Since $f_*\mathcal {O}_X=\mathcal {O}_Y$, Y is F-split. By Lemma 4.5, there are the mutually distinct p-torsion line bundles $M_1, \ldots , M_{p^{\dim X}}$ on A such that $M_i \in {{\text {Pic}}}^0(A)$. By Sect. 2.2, $\alpha ^*M_1, \ldots , \alpha ^*M_{p^{\dim X}}$ are mutually distinct p-torsion line bundles on X. Thus, the number of p-torsion line bundles on Y is at least $p^{\dim X}=p^{\dim Y}$. Then, by Lemma 3.3, $F_*\mathcal {O}_Y\simeq \bigoplus _{j \in J} L_j$ for some p-torsion line bundles $L_j$ on Y. Therefore Y is smooth by Kunz’s criterion. $\square $

Step 3. f is an isomorphism.

Proof of Step 3

We can write

$$\begin{aligned} K_X=f^*K_Y+E \end{aligned}$$

where E is an f-exceptional divisor.
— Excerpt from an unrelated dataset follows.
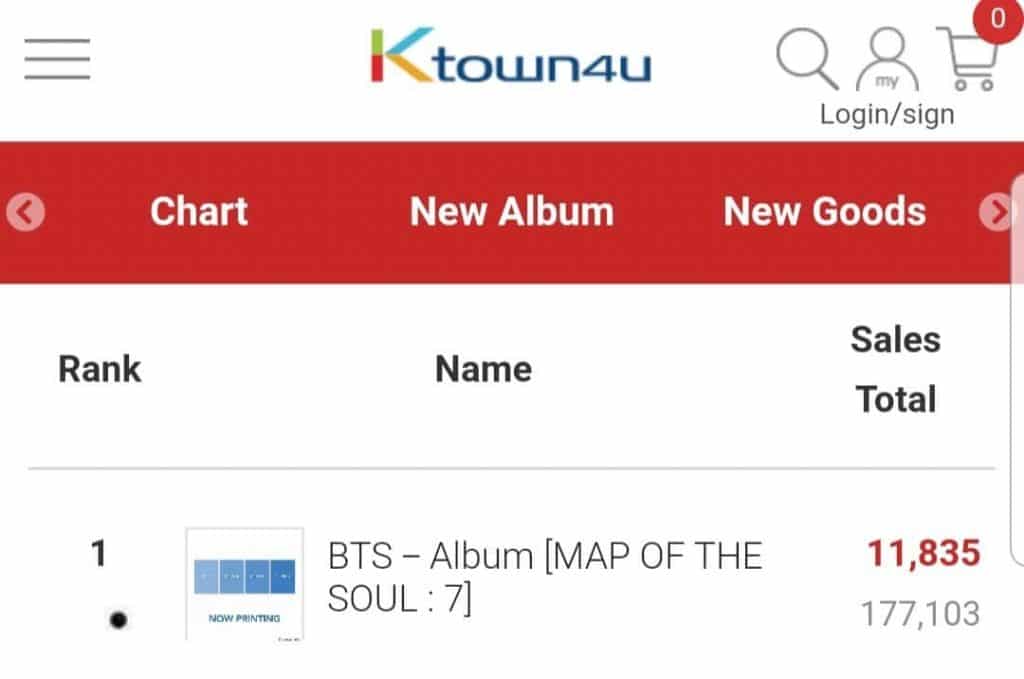Switch to the New Goods tab
This screenshot has width=1024, height=679.
point(825,212)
Since Y is smooth and hence terminal (cf. [9, Section 2.3]), E is effective. Since $K_X\equiv 0$, we see that E is f-nef. By the negativity lemma (cf. [9, Lemma 3.39]), we see $E=0$. Therefore, $K_X=f^*K_Y$. Thus, the codimension of ${{\text {Ex}}}(f)$ in X is at least two. Since Y is smooth, f is an isomorphism. $\square $

Now, we have

$$\begin{aligned} \alpha :X \overset{g}{\rightarrow }Z \overset{h}{\rightarrow }A \end{aligned}$$

such that

Z is projective normal variety.
g is a finite surjective purely inseparable morphism.
h is a finite surjective separable morphism.
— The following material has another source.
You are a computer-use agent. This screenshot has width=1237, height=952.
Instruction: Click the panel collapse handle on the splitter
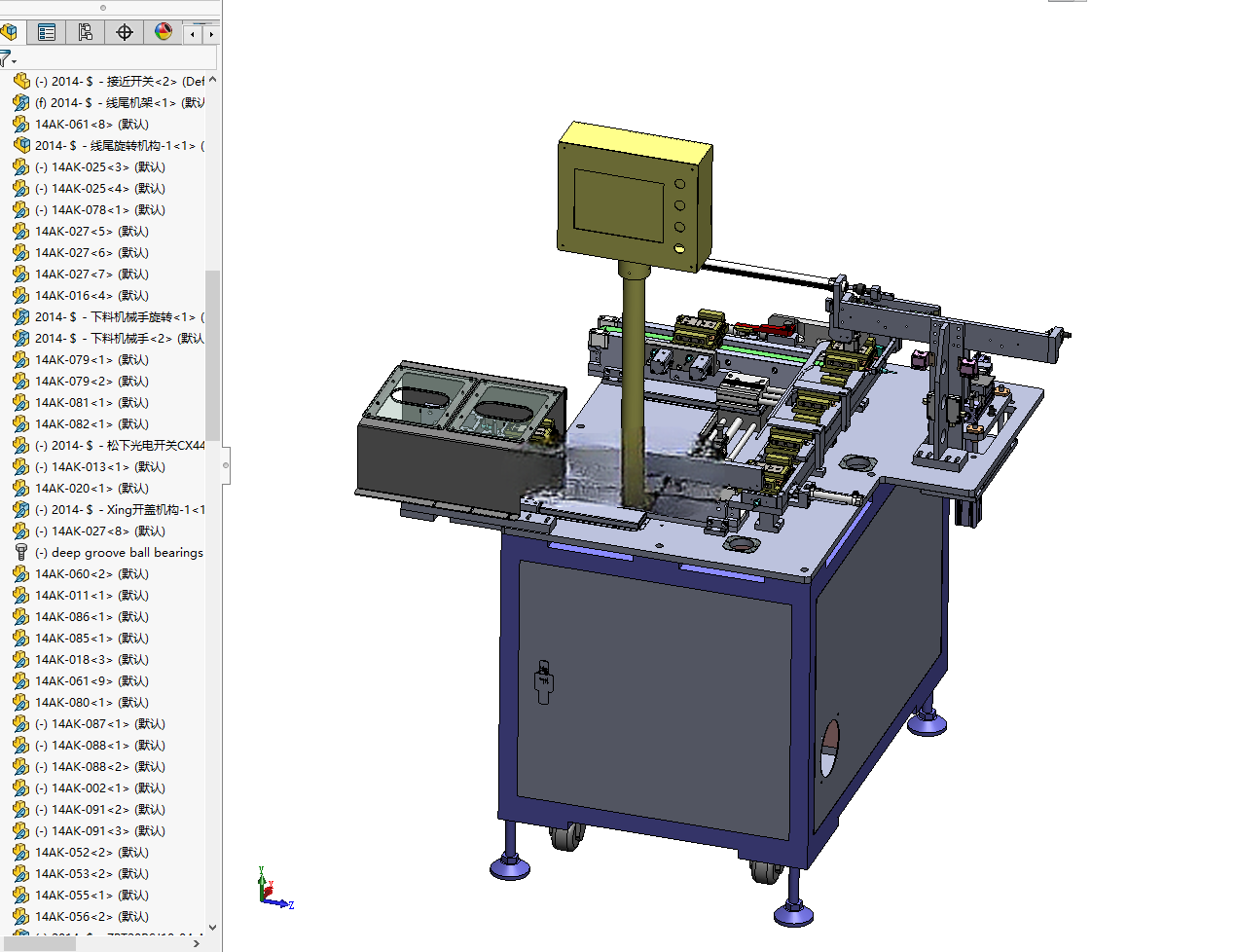coord(226,465)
Step 4. If g is an isomorphism, then $\alpha $ is also an isomorphism.

Proof of Step 4

We see that the albanese morphism

$$\begin{aligned} \alpha =h:X \rightarrow A \end{aligned}$$

is a finite surjective separable morphism. Since $K_X$ is numerically trivial and $K_A \sim 0$, $\alpha :X \rightarrow A$ is etale in codimension one. Then, by the Zariski–Nagata purity, $\alpha $ is etale. By [13, Section 18, Theorem], X is also an ordinary abelian variety. This completes the proof of Step 4. $\square $

Step 5. g is an isomorphism.

Proof of Step 5

Assume that g is not an isomorphism. Then, we can find

$$\begin{aligned} \alpha :X \overset{\varphi }{\rightarrow }W \rightarrow Z \rightarrow A,\,\,\,\, \beta :W \rightarrow A \end{aligned}$$

which satisfies the following properties.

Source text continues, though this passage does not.